Officers did not violate defendant’s privacy rights in looking under the door from 5′ away to see that he was masturbating and ordering him out. The officers’ look violated no “social norms or [did it] significantly impair defendant’s interest in freedom from scrutiny.” State v. Wilson, 291 Ore. App. 581, 2018 Ore. App. LEXIS 533 (May 4, 2018):
Applying that same analysis to the particular facts of this case, we conclude that defendant did not have a protected privacy interest under Article I, section 9, while lying on the floor of a public restroom stall that had a 12-inch gap between the stall partition and the floor. Marks and Troppe observed defendant’s conduct from a lawful vantage point—the common area of a public restroom. The officers were able to see defendant lying on the floor inside the stall upon entering that area. Defendant’s prone position instantly drew the officers’ attention. From several feet away, Marks and Troppe bent over at the waist to a 90-degree angle, each for a brief moment, to better see defendant under the stall door. Both immediately saw defendant masturbating with his genitals exposed. The officers made no special or extraordinary efforts to see defendant inside the stall. As in Corra, where it was not constitutionally significant that the officer who observed the defendant’s criminal behavior happened to be too short to see over a fence that a taller officer or passerby could have seen over unaided, here it is not constitutionally significant that Marks and Troppe happened to be too tall to see under the stall door without bending at the waist. As the trial court found, a shorter adult or a child who entered the restroom would have seen defendant masturbating on the floor without any effort whatsoever.

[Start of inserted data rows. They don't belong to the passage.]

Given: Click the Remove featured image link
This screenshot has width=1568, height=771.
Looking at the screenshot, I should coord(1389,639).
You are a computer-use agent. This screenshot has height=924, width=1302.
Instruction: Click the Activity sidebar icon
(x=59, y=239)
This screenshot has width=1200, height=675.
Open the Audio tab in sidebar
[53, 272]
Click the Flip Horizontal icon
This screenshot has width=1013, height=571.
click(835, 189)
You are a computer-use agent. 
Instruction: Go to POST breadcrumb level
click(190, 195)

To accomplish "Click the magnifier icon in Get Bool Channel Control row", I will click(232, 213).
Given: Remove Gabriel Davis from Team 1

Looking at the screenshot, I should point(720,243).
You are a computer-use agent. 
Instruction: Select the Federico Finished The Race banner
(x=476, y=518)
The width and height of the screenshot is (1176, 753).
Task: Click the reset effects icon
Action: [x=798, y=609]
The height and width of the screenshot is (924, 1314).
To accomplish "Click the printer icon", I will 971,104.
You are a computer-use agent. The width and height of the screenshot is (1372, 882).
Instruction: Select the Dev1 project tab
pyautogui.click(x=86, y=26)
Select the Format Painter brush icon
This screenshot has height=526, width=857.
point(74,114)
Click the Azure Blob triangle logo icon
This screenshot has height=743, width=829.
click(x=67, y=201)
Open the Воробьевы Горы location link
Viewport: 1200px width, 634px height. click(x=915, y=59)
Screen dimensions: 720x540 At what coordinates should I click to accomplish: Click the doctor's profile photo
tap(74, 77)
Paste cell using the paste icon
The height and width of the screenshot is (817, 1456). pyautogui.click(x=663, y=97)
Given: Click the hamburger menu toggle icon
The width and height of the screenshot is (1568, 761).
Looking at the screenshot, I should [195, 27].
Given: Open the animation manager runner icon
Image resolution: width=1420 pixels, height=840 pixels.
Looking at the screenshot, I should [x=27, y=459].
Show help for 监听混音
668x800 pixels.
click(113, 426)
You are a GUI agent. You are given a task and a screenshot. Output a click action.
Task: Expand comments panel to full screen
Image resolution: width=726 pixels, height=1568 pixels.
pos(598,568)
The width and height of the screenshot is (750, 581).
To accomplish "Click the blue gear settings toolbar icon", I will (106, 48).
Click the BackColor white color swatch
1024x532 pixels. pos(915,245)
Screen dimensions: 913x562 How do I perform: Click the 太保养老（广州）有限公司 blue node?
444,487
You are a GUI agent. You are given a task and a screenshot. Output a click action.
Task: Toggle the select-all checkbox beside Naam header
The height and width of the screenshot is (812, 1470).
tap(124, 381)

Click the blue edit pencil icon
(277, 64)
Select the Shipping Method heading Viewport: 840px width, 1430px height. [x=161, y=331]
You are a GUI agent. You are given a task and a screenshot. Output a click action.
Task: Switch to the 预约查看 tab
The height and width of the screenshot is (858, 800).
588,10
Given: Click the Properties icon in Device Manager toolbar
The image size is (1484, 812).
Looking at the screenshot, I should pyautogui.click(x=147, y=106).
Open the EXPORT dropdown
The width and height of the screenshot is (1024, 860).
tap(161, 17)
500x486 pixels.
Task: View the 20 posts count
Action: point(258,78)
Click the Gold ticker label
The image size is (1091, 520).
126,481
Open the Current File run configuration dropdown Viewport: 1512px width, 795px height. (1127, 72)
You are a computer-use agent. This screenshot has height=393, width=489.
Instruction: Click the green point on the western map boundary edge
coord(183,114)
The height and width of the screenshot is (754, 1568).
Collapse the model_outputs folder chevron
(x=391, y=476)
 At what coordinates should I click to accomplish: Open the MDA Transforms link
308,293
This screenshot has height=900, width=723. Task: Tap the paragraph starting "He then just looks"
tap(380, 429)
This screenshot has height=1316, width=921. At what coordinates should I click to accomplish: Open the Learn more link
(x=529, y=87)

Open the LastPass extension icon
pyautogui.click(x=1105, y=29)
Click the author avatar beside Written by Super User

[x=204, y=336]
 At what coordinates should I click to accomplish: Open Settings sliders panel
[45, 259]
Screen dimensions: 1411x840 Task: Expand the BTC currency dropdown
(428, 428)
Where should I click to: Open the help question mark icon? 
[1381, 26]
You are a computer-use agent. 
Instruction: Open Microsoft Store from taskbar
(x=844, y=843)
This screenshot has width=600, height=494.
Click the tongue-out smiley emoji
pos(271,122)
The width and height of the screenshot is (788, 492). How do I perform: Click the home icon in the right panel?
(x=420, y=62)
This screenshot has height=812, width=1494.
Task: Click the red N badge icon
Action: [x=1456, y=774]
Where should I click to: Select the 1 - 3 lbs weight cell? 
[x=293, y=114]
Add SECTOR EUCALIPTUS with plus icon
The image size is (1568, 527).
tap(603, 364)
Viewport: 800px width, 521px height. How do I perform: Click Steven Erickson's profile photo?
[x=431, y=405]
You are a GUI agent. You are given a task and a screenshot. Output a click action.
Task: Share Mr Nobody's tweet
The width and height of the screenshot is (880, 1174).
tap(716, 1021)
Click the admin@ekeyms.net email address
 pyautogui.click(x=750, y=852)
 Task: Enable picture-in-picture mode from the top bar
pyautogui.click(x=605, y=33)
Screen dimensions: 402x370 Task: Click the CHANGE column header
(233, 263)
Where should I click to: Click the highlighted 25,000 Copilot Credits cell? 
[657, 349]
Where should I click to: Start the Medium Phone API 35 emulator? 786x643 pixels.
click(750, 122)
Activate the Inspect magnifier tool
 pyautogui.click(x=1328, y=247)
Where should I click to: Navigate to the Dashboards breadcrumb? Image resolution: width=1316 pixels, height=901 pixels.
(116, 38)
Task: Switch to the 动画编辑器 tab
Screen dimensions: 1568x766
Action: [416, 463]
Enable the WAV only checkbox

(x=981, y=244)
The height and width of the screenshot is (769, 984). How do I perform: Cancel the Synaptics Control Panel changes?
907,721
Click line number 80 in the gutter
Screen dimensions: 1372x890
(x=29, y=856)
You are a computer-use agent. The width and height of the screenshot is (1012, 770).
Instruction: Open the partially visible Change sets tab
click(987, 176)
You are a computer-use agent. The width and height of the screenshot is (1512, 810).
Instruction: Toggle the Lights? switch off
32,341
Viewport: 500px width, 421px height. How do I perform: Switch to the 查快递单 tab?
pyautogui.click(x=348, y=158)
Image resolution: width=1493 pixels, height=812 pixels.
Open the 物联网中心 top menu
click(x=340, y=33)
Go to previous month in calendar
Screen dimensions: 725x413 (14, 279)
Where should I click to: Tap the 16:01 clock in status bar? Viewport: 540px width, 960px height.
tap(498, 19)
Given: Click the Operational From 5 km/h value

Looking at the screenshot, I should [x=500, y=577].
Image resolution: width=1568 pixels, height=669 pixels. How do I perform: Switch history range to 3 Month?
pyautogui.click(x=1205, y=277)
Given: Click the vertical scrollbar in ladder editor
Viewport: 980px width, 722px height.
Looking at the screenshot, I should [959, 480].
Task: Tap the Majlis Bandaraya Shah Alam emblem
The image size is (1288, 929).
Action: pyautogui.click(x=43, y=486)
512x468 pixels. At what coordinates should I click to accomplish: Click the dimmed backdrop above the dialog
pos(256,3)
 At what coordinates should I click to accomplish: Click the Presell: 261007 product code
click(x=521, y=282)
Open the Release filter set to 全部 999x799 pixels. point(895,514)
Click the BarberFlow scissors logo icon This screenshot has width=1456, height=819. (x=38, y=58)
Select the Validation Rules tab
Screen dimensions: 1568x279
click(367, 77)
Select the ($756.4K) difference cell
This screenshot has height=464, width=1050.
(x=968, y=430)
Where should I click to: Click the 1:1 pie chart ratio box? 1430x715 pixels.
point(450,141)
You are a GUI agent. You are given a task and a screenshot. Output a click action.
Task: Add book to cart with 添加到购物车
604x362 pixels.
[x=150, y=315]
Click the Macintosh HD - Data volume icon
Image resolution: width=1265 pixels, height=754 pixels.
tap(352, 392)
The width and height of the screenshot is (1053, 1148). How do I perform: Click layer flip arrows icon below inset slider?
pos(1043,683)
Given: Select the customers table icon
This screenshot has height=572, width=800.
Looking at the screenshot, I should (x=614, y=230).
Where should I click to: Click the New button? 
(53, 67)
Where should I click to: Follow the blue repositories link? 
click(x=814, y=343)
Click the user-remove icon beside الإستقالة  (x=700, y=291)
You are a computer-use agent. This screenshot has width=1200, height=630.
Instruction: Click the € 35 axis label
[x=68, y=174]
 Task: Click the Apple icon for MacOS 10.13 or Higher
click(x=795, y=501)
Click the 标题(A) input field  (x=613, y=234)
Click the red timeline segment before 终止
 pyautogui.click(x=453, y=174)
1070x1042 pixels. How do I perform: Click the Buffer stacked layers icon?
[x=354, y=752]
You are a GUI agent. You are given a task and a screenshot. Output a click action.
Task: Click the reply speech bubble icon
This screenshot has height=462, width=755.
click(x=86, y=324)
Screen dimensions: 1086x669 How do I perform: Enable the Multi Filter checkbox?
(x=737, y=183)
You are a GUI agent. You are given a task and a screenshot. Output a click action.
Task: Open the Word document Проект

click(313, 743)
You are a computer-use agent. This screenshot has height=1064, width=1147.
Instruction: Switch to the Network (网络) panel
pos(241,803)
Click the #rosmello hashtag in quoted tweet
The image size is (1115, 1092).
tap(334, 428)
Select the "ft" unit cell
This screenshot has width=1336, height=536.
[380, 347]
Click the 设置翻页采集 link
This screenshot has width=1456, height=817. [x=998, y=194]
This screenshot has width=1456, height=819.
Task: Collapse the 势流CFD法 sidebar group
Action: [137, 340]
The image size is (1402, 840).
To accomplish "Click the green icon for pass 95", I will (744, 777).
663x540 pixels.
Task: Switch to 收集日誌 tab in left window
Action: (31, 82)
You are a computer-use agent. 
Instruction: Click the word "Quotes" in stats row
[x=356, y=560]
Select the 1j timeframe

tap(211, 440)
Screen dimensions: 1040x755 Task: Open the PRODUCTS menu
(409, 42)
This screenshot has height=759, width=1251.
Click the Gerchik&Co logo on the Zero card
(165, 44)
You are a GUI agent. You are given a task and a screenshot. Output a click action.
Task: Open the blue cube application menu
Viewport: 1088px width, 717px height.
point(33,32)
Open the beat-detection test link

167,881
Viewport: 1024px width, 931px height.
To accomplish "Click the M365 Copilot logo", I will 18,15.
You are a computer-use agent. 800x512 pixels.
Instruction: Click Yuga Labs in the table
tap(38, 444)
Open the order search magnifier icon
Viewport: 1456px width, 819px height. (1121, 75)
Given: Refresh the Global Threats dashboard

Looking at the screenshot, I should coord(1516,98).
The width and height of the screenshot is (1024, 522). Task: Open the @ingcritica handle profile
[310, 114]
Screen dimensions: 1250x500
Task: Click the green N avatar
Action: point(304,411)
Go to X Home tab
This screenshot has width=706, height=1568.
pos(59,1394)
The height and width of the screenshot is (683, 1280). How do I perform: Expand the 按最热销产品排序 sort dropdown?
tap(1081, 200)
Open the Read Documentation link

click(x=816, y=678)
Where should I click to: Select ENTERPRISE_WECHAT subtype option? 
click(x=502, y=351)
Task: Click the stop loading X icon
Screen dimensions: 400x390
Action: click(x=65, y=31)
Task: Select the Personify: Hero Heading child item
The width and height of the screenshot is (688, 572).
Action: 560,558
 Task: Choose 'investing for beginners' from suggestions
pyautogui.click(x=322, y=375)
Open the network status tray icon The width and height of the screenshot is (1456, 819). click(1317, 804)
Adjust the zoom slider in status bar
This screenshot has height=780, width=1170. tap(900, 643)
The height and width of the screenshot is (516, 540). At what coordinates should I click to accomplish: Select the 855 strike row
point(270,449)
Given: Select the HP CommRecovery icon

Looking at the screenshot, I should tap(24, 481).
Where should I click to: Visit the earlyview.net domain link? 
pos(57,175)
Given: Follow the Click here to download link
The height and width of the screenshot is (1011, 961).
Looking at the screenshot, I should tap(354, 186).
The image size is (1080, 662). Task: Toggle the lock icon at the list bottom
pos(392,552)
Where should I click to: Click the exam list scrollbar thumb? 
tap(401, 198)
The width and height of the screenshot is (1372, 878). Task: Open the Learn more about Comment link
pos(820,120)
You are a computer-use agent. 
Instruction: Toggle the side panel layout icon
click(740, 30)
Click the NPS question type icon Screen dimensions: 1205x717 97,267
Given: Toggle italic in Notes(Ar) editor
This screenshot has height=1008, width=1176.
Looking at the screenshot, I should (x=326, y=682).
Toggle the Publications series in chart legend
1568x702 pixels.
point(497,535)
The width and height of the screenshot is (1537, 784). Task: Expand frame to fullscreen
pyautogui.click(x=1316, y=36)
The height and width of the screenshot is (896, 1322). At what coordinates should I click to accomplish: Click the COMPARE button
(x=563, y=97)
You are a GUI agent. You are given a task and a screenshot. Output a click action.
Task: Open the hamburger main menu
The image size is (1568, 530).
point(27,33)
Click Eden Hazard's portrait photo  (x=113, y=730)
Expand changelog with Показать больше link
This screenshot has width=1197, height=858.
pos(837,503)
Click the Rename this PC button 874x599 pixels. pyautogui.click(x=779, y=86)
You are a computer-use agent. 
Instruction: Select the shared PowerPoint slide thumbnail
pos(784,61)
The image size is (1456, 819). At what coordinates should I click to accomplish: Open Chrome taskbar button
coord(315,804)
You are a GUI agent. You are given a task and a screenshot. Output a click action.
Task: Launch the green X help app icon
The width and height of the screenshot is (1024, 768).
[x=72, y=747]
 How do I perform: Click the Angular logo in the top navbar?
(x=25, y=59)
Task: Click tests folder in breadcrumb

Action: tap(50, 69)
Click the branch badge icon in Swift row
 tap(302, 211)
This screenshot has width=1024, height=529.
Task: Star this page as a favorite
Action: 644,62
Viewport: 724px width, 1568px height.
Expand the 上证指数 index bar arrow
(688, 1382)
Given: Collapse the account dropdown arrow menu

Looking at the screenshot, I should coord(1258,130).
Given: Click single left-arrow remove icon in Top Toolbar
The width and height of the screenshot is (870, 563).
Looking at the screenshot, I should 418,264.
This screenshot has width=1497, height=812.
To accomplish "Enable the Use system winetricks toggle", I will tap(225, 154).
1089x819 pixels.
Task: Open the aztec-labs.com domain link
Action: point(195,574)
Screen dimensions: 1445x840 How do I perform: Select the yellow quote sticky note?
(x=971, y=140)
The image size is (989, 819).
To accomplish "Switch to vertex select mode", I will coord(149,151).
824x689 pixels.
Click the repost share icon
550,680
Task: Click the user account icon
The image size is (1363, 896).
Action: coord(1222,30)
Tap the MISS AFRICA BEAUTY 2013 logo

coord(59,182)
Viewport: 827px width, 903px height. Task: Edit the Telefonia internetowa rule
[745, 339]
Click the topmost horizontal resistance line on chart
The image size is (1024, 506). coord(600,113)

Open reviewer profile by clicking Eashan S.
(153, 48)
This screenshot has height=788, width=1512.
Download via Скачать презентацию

Nor did the officers’ conduct offend social norms or significantly impair defendant’s interest in freedom from scrutiny. See Castillo-Salgado, 186 Ore. App. at 611 (police officer did not conduct a search by inclining his head to peer through blinds on a motel room window, in part because that conduct did not offend social norms). Defendant argues that the officers’ conduct violated “social and legal norms.” In support, defendant relies primarily on State v. Fortmeyer/Palmer, 178 Ore. App. 485, 37 P3d 223 (2001). There, we determined that the police violated the defendants’ right to privacy after an officer obtained a neighbor’s permission to access a common area outside the defendants’ residence and observed unlawful activity by kneeling down at the defendants’ basement window and peering through a crack between a door panel leaned against the window on the outside of the building and a piece of cardboard covering the window on the inside of the building. In that case, we were particularly persuaded by the fact that the officers made deliberate efforts to overcome the defendants’ own obvious and deliberate efforts to prevent their private activity from being viewed. 178 Ore. App. at 491-92 (noting that it was “uncommon” and socially “unacceptable” to kneel down and lean one’s head against a window of a private residence to see through a gap in cardboard placed to block off the interior from view). See also State v. Gabbard, 129 Ore. App. 122, 126, 877 P2d 1217, rev den, 320 Ore. 131 (1994) (“Article I, section 9, protects a privacy interest in land outside the curtilage of a person’s dwelling, if the person manifests an intent to exclude the public by erecting barriers, such as fences or signs.”).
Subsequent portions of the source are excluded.